Exercise details:
Every line below should be given again without alteration.

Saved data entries
== Segment start ==

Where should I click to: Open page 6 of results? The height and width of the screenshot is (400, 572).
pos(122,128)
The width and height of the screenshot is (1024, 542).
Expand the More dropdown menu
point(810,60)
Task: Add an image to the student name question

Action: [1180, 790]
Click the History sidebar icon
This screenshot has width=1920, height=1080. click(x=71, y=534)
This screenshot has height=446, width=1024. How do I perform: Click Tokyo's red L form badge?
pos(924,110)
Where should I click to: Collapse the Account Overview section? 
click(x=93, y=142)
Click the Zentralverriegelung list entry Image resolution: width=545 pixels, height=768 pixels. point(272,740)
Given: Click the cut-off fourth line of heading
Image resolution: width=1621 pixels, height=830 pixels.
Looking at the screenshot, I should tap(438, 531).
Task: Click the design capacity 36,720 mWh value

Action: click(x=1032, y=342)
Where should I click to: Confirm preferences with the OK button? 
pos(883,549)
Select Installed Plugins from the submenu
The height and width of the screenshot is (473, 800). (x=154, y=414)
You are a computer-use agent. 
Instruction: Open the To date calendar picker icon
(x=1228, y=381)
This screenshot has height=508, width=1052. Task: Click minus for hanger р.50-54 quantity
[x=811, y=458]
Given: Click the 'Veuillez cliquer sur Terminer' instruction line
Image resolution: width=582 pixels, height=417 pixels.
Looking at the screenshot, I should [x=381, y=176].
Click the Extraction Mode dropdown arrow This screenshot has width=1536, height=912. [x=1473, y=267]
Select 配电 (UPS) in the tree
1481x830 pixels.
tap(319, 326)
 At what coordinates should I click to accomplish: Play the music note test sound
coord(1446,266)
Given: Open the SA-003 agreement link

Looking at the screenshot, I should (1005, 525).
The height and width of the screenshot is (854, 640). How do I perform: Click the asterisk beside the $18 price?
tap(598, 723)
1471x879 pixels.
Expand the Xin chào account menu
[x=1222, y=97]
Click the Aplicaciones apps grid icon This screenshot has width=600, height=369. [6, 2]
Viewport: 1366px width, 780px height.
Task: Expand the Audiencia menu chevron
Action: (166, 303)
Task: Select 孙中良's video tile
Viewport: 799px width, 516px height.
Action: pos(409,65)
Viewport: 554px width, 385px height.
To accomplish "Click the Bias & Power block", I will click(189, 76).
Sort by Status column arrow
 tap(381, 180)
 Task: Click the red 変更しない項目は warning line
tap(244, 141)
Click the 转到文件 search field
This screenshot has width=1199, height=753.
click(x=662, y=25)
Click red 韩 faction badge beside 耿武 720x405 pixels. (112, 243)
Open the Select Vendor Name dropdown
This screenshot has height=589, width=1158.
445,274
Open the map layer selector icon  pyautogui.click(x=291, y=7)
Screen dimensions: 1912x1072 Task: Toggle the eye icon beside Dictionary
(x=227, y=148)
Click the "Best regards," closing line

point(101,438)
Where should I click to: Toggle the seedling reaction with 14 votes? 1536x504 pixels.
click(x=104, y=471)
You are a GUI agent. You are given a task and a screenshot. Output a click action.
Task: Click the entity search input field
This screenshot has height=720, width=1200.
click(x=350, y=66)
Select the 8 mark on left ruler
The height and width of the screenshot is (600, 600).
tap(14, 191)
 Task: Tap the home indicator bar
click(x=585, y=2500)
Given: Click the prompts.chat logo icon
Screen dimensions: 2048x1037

== Segment end ==

Response below:
Where should I click to: Open page 6 of results? The height and width of the screenshot is (400, 572).
pos(122,128)
The width and height of the screenshot is (1024, 542).
Expand the More dropdown menu
point(810,60)
Task: Add an image to the student name question

Action: [1180, 790]
Click the History sidebar icon
This screenshot has width=1920, height=1080. click(x=71, y=534)
This screenshot has height=446, width=1024. How do I perform: Click Tokyo's red L form badge?
pos(924,110)
Where should I click to: Collapse the Account Overview section? 
click(x=93, y=142)
Click the Zentralverriegelung list entry Image resolution: width=545 pixels, height=768 pixels. point(272,740)
Given: Click the cut-off fourth line of heading
Image resolution: width=1621 pixels, height=830 pixels.
Looking at the screenshot, I should tap(438, 531).
Task: Click the design capacity 36,720 mWh value

Action: click(x=1032, y=342)
Where should I click to: Confirm preferences with the OK button? 
pos(883,549)
Select Installed Plugins from the submenu
The height and width of the screenshot is (473, 800). (x=154, y=414)
You are a computer-use agent. 
Instruction: Open the To date calendar picker icon
(x=1228, y=381)
This screenshot has height=508, width=1052. Task: Click minus for hanger р.50-54 quantity
[x=811, y=458]
Given: Click the 'Veuillez cliquer sur Terminer' instruction line
Image resolution: width=582 pixels, height=417 pixels.
Looking at the screenshot, I should [x=381, y=176].
Click the Extraction Mode dropdown arrow This screenshot has width=1536, height=912. [x=1473, y=267]
Select 配电 (UPS) in the tree
1481x830 pixels.
tap(319, 326)
 At what coordinates should I click to accomplish: Play the music note test sound
coord(1446,266)
Given: Open the SA-003 agreement link

Looking at the screenshot, I should (1005, 525).
The height and width of the screenshot is (854, 640). How do I perform: Click the asterisk beside the $18 price?
tap(598, 723)
1471x879 pixels.
Expand the Xin chào account menu
[x=1222, y=97]
Click the Aplicaciones apps grid icon This screenshot has width=600, height=369. [6, 2]
Viewport: 1366px width, 780px height.
Task: Expand the Audiencia menu chevron
Action: (166, 303)
Task: Select 孙中良's video tile
Viewport: 799px width, 516px height.
Action: pos(409,65)
Viewport: 554px width, 385px height.
To accomplish "Click the Bias & Power block", I will click(189, 76).
Sort by Status column arrow
 tap(381, 180)
 Task: Click the red 変更しない項目は warning line
tap(244, 141)
Click the 转到文件 search field
This screenshot has width=1199, height=753.
click(x=662, y=25)
Click red 韩 faction badge beside 耿武 720x405 pixels. (112, 243)
Open the Select Vendor Name dropdown
This screenshot has height=589, width=1158.
445,274
Open the map layer selector icon  pyautogui.click(x=291, y=7)
Screen dimensions: 1912x1072 Task: Toggle the eye icon beside Dictionary
(x=227, y=148)
Click the "Best regards," closing line

point(101,438)
Where should I click to: Toggle the seedling reaction with 14 votes? 1536x504 pixels.
click(x=104, y=471)
You are a GUI agent. You are given a task and a screenshot. Output a click action.
Task: Click the entity search input field
This screenshot has height=720, width=1200.
click(x=350, y=66)
Select the 8 mark on left ruler
The height and width of the screenshot is (600, 600).
tap(14, 191)
 Task: Tap the home indicator bar
click(x=585, y=2500)
Given: Click the prompts.chat logo icon
Screen dimensions: 2048x1037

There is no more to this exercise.